SafetyNet: Safe planning for real-world self-driving vehicles using machine-learned policies
This addresses the safety-critical issue for self-driving vehicles, offering a hybrid solution that combines ML performance with safety guarantees, though it is incremental in nature.
The paper tackles the problem of ensuring safety in machine-learned planning for self-driving vehicles by introducing a rule-based fallback layer that performs sanity checks on the planner's decisions, reducing collisions by 95% in real-world urban environments.
In this paper we present the first safe system for full control of self-driving vehicles trained from human demonstrations and deployed in challenging, real-world, urban environments. Current industry-standard solutions use rule-based systems for planning. Although they perform reasonably well in common scenarios, the engineering complexity renders this approach incompatible with human-level performance.
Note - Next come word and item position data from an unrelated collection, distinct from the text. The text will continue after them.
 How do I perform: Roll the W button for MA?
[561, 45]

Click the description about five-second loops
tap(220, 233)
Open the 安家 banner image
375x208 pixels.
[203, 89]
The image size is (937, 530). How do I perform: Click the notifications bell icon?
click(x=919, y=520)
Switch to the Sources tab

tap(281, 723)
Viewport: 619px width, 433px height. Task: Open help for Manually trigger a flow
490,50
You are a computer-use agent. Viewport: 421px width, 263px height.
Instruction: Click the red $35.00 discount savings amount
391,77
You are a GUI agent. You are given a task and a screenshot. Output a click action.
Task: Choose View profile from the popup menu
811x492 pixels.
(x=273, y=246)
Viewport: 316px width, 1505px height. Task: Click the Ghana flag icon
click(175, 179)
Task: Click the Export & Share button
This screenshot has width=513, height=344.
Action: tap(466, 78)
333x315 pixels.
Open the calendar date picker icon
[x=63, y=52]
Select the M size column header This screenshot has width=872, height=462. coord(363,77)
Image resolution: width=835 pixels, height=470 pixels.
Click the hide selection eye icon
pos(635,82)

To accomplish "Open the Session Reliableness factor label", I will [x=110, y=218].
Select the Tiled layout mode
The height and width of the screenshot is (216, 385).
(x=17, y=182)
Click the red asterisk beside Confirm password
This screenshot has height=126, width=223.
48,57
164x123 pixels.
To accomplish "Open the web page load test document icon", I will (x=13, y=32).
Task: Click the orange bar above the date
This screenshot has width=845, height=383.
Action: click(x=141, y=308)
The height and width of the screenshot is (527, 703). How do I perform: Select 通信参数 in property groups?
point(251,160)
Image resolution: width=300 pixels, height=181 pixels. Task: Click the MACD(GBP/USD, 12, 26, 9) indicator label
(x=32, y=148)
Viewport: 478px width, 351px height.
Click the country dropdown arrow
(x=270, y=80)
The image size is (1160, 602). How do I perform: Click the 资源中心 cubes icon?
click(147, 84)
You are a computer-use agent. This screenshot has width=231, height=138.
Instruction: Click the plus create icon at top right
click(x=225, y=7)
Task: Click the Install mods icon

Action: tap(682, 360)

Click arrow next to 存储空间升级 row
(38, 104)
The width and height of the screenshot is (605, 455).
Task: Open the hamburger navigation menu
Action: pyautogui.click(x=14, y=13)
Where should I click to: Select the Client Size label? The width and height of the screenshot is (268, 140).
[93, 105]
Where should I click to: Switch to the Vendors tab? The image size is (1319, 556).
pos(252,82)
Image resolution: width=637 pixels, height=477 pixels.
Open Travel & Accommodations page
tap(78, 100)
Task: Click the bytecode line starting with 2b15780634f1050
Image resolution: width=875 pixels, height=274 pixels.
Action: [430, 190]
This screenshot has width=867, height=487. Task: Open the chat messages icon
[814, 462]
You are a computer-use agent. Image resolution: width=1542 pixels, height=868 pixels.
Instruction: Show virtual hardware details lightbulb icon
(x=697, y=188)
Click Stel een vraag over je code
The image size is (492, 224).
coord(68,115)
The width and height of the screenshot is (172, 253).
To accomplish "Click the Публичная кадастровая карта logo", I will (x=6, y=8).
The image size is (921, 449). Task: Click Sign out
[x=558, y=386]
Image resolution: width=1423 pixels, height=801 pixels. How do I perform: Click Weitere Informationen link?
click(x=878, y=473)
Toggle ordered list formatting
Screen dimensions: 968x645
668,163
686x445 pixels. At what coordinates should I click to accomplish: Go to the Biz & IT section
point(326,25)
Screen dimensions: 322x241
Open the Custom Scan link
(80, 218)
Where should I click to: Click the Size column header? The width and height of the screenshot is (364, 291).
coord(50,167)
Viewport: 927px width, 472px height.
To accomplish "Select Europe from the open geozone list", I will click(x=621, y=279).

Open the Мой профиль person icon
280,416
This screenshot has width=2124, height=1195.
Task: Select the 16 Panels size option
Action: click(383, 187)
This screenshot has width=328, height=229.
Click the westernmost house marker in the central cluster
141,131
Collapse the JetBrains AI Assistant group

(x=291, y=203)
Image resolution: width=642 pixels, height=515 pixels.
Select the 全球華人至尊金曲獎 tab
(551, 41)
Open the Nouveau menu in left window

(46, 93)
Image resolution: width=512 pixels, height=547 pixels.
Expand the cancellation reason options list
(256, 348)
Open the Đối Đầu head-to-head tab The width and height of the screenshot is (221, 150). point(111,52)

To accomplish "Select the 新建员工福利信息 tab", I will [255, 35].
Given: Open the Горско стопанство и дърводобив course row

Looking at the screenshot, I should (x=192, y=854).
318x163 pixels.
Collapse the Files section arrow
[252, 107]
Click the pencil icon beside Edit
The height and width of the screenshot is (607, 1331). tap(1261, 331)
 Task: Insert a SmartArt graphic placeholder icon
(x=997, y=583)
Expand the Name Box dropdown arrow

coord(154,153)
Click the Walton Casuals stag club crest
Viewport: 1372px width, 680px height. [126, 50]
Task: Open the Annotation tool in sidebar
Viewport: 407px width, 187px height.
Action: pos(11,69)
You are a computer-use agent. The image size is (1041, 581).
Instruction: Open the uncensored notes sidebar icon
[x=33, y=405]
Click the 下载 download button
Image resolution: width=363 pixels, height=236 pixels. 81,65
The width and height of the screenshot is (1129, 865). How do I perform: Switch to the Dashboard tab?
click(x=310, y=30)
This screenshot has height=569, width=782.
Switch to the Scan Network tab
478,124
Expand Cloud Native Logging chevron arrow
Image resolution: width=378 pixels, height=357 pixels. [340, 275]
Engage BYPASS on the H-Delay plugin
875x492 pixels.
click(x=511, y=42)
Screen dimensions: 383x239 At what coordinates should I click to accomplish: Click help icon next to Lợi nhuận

On the other hand, the performance of machine-learned (ML) planning solutions can be improved by simply adding more exemplar data. However, ML methods cannot offer safety guarantees and sometimes behave unpredictably. To combat this, our approach uses a simple yet effective rule-based fallback layer that performs sanity checks on an ML planner's decisions (e.g. avoiding collision, assuring physical feasibility). This allows us to leverage ML to handle complex situations while still assuring the safety, reducing ML planner-only collisions by 95%. We train our ML planner on 300 hours of expert driving demonstrations using imitation learning and deploy it along with the fallback layer in downtown San Francisco, where it takes complete control of a real vehicle and navigates a wide variety of challenging urban driving scenarios.